Marco legal das ZPEs e nova lei cambial: a hora e a vez das exportações?

Em julho de 1988, quando José Sarney desembarcou com sua comitiva no aeroporto de Shoudu, em Pequim, para se encontrar com o líder Deng Xiaoping, o modelo da plataforma de exportações já soprava em direção oposta aos ventos da Revolução Cultural há quase dez anos na Cidade Proibida com a criação, em 1979, de quatro zonas especiais localizadas em províncias costeiras da nação chinesa, marco da abertura do país asiático ao comércio internacional.

No Brasil, o processo de redemocratização e, sobretudo, a busca por reservas internacionais em um cenário regulatório de estrito controle cambial pareciam indicar a superação de barreiras ideológicas rumo ao estabelecimento de uma relação bilateral com a China, e o entusiasmo do ocupante do cargo de chefe do Poder Executivo acabou por dar impulso à criação de zonas de processamento de exportação (ZPEs) [1] [2], e proposta encabeçada por José Hugo Castelo Branco, titular do Ministério da Indústria e Comércio (MIC).

O projeto foi duramente criticado por representantes do setor das indústrias, que nele viram a abertura de uma porta para a concorrência desleal, bem como por integrantes da alta cúpula do próprio governo, como Luiz Carlos Bresser-Pereira e seu sucessor na pasta da Fazenda, Maílson da Nóbrega, que, no entanto, como se sabe, cederia pouco tempo depois ao apelo presidencial.

O entusiasmo tampouco foi compartilhado pela Assembleia Constituinte, que acabou por rejeitar a inclusão, nas disposições transitórias, de dispositivo que previa a instalação de ZPEs no Brasil. A notícia de que o governo preparava um decreto-lei para implantá-las motivou José Serra a publicar artigo em que criticou a teimosia do governo ao insistir em uma política industrial rejeitada tanto pela nova Constituição, em vias de ser promulgada, como também por “(…) empresários da indústria (não apenas da Fiesp mas também da CNI) e da exportação, economistas de orientações as mais diferentes (de Simonsen, a Ignácio Rangel e Conceição Tavares)” [3] .

Um dos protagonistas da política chamada pelo parlamentar de “obsoleta e inconveniente”, o ministro José Hugo Castelo Branco havia sido afastado do governo por conta do tratamento de um câncer desde junho daquele ano. Como derradeira homenagem, o ministro reassumiu o cargo por poucas horas unicamente para assinar o Decreto-Lei nº 2.452, de 29/7/1988, último ato de sua vida pública, vindo a falecer poucos dias depois.

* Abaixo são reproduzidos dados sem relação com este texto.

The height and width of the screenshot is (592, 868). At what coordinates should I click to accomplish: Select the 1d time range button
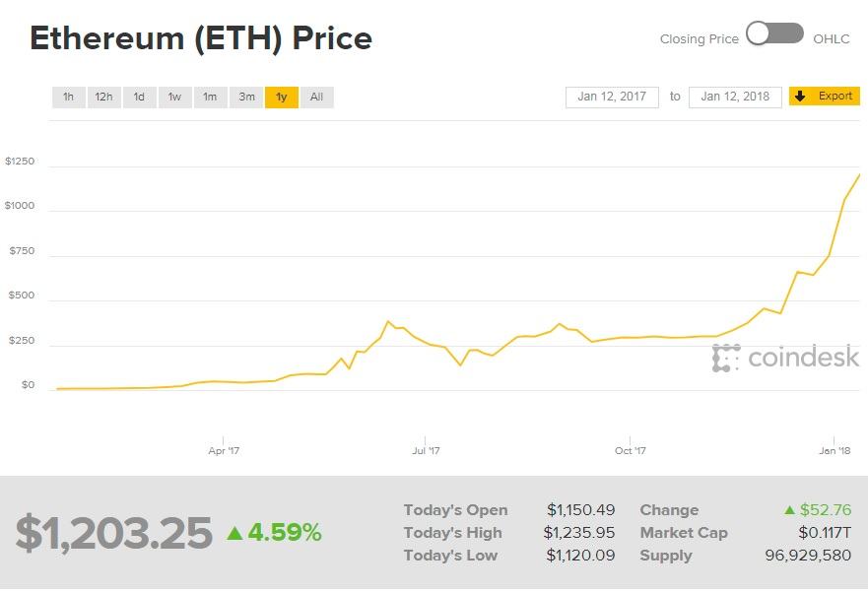tap(138, 97)
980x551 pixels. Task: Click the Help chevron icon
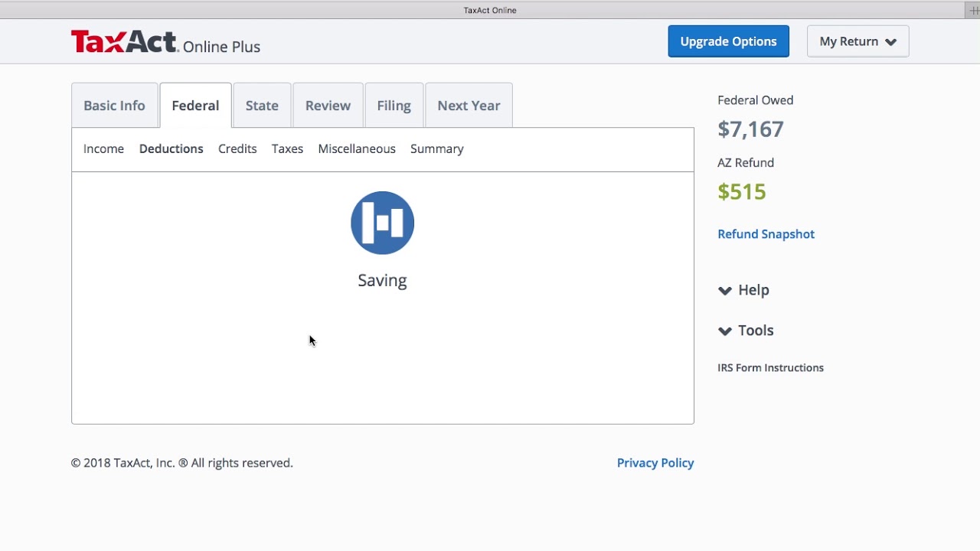click(725, 290)
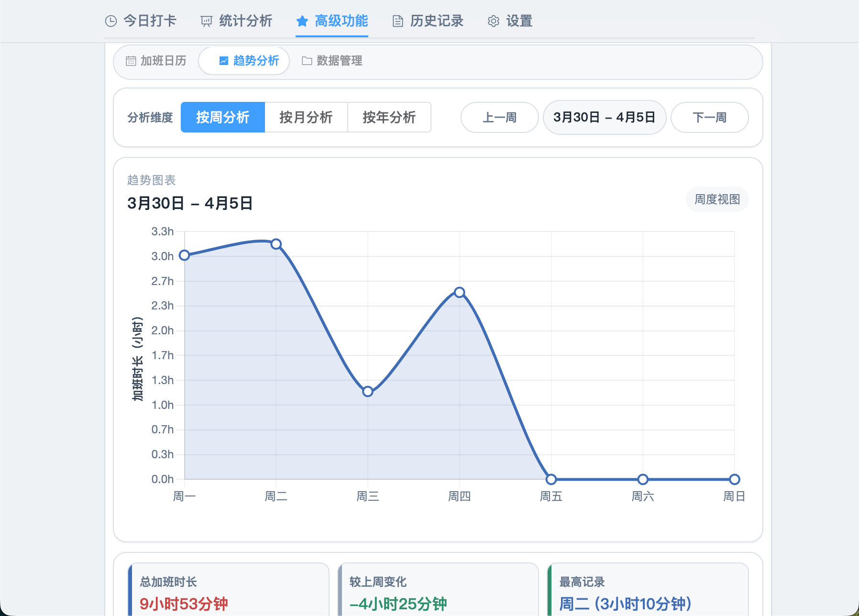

O primeiro marco normativo das ZPEs mirou vários objetivos: o fortalecimento da balança de pagamentos, a redução de desequilíbrios regionais, a promoção da difusão tecnológica e o desenvolvimento econômico e social do país, sob a ideia de não onerar a cadeia produtiva relacionada ao exportador e, assim, atender aos princípios da neutralidade e do país de destino [4]. Como se percebe, o foco da política não foi especificamente o desenvolvimento e a sofisticação tecnológica do setor industrial. Na realidade, a generalidade permitiria espaço para a instalação de montadoras em detrimento de uma indústria substantiva, voltada à competitividade e à qualidade, o que demandaria o compromisso com pesados investimentos em tecnologia.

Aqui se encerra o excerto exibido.